Information given »
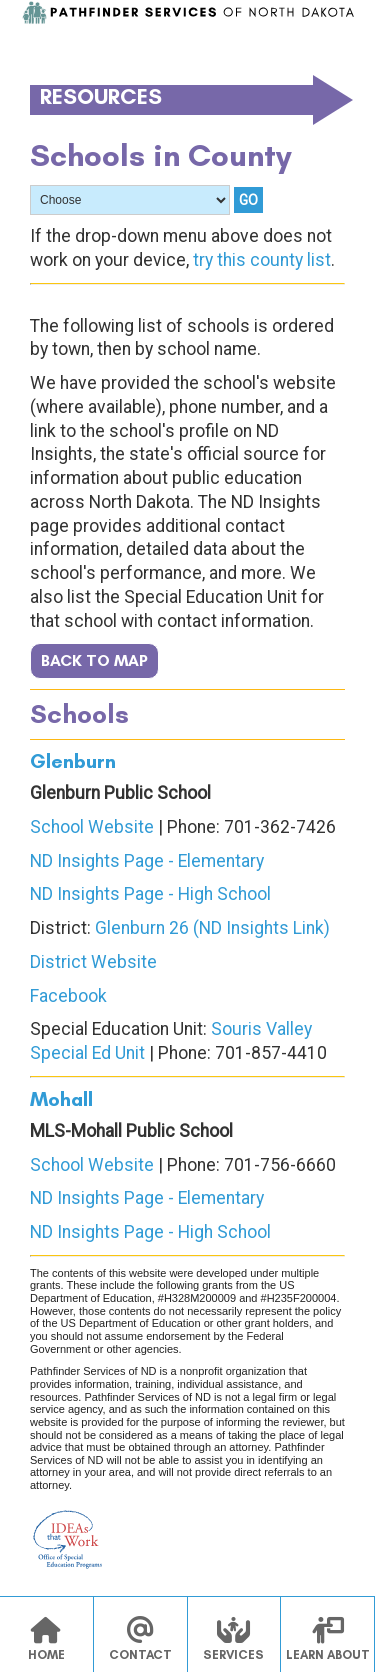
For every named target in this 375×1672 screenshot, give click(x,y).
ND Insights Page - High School (150, 894)
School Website (92, 827)
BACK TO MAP (94, 660)
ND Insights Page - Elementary (147, 861)
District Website (93, 962)
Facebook (68, 996)
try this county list (262, 260)
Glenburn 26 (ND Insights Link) (212, 928)
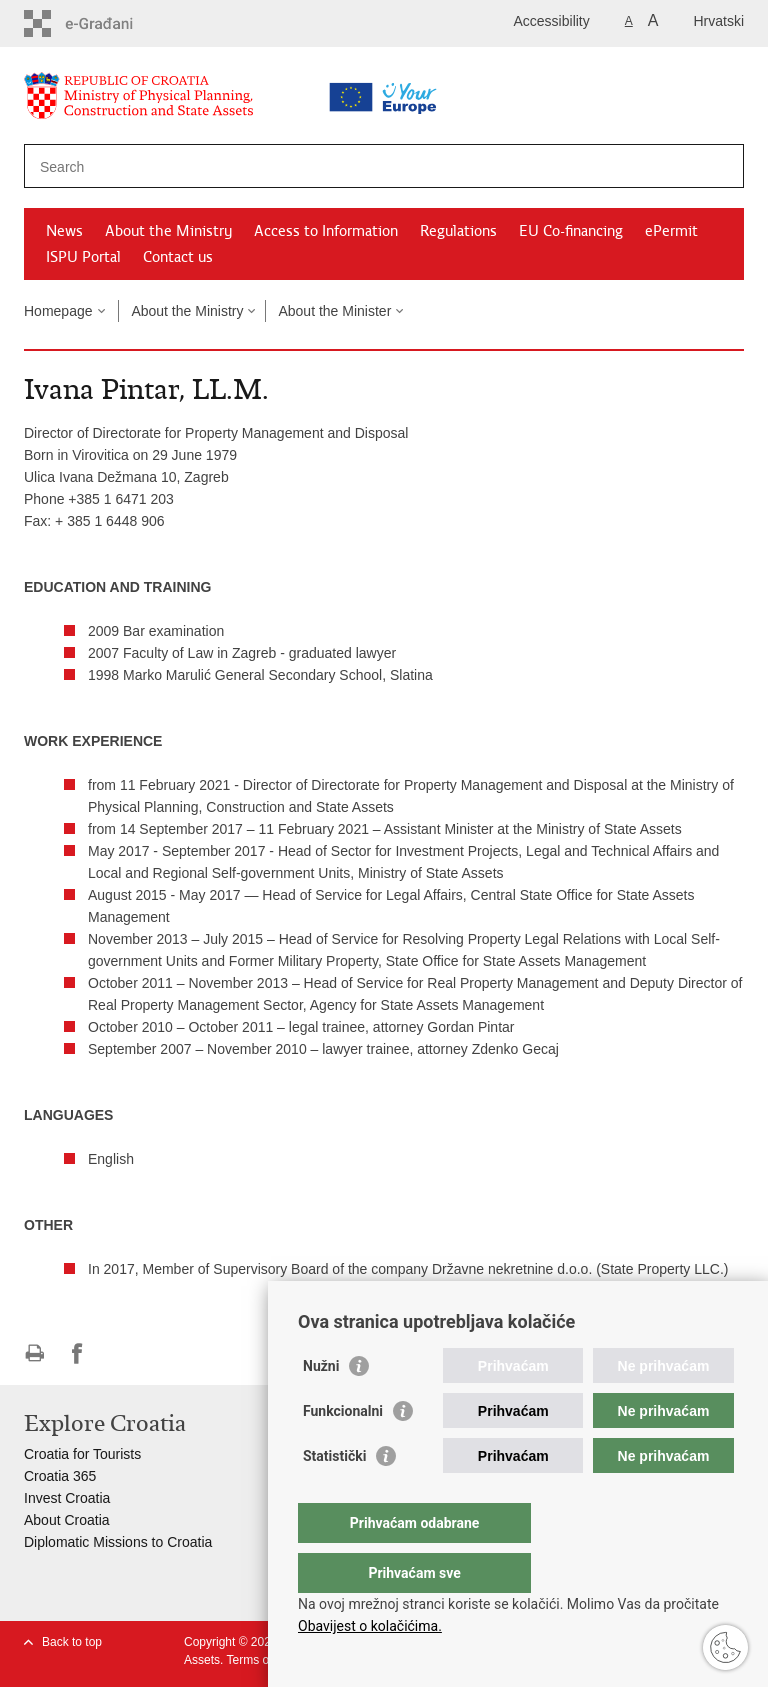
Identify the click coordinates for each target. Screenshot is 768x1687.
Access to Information (326, 231)
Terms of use (260, 1660)
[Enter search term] (320, 166)
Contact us (178, 257)
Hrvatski (718, 21)
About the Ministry (168, 231)
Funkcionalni (343, 1451)
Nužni (321, 1406)
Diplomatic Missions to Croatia (118, 1542)
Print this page (34, 1353)
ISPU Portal (83, 257)
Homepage (58, 311)
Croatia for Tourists (82, 1454)
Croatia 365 (60, 1476)
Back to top (72, 1642)
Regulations (458, 231)
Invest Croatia (67, 1498)
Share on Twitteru (120, 1353)
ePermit (671, 231)
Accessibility (552, 21)
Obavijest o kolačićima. (370, 1626)
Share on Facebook (77, 1353)
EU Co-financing (571, 231)
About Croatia (67, 1520)
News (64, 231)
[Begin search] (721, 166)
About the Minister (334, 311)
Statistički (334, 1496)
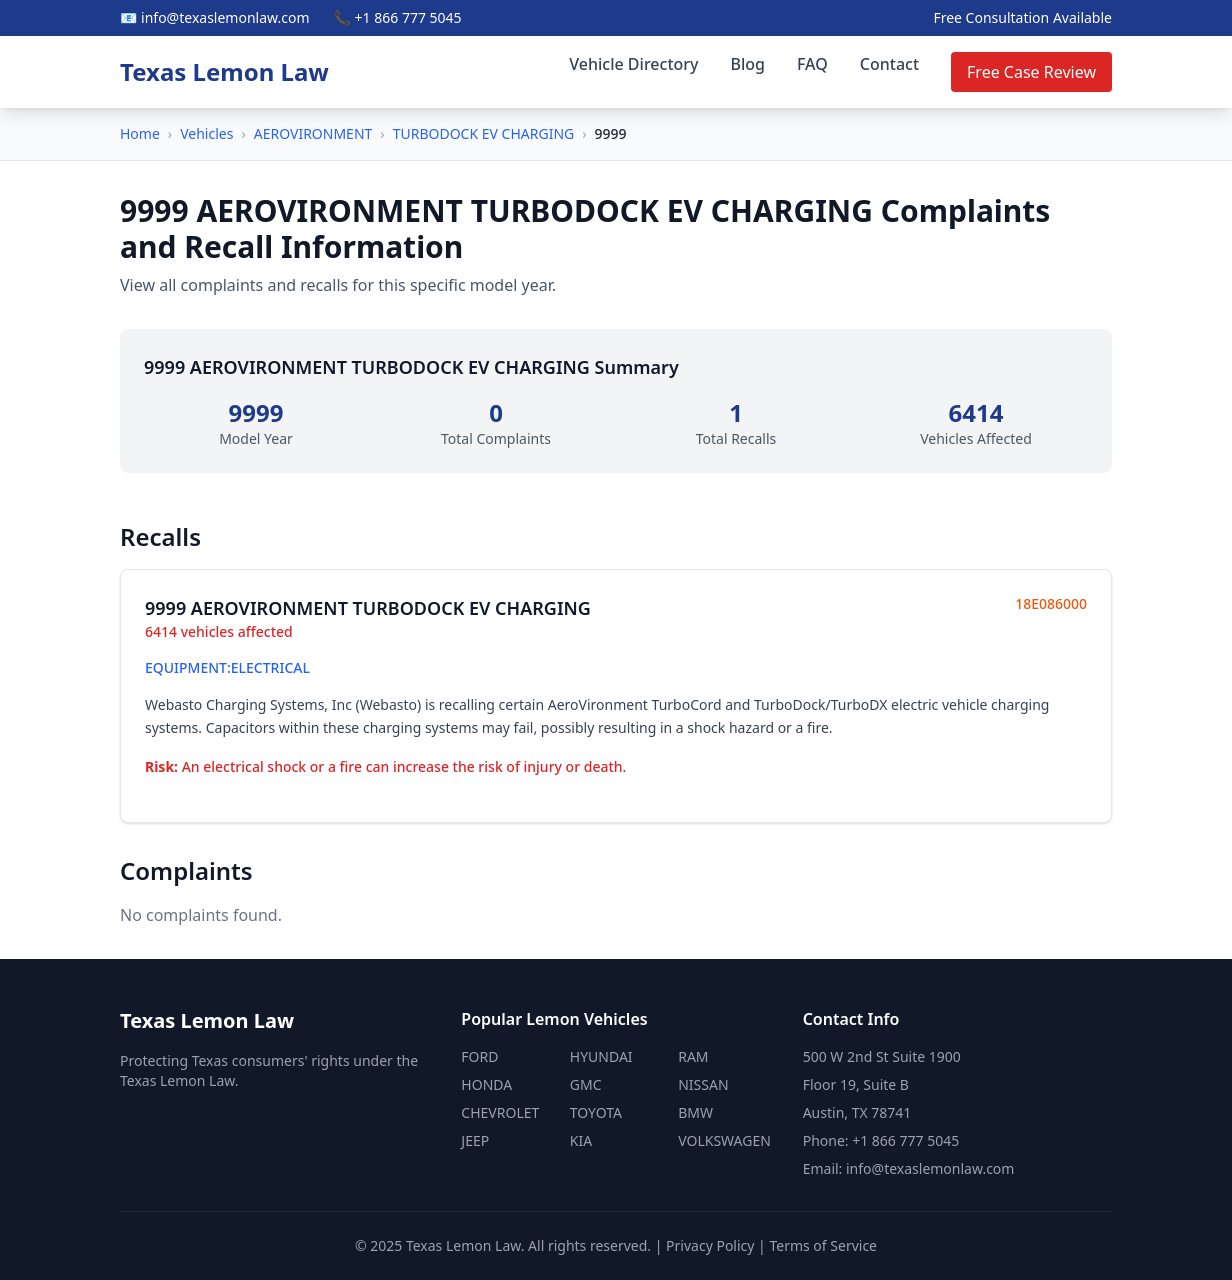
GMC (586, 1084)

Problem »
Please turn the entries from the line with "Print this page (34, 1353)" up to and including the line with "News (64, 231)" into a Markdown table with the columns Row and Line, numbering each row and leaving out blank lines.

Solution to this exercise »
| Row | Line |
|---|---|
| 1 | Print this page (34, 1353) |
| 2 | ISPU Portal (83, 257) |
| 3 | Homepage (58, 311) |
| 4 | Croatia for Tourists (82, 1454) |
| 5 | Croatia 365 (60, 1476) |
| 6 | Back to top (72, 1642) |
| 7 | Regulations (458, 231) |
| 8 | Invest Croatia (67, 1498) |
| 9 | Share on Twitteru (120, 1353) |
| 10 | ePermit (671, 231) |
| 11 | Accessibility (552, 21) |
| 12 | Obavijest o kolačićima. (370, 1626) |
| 13 | Share on Facebook (77, 1353) |
| 14 | EU Co-financing (571, 231) |
| 15 | About Croatia (67, 1520) |
| 16 | News (64, 231) |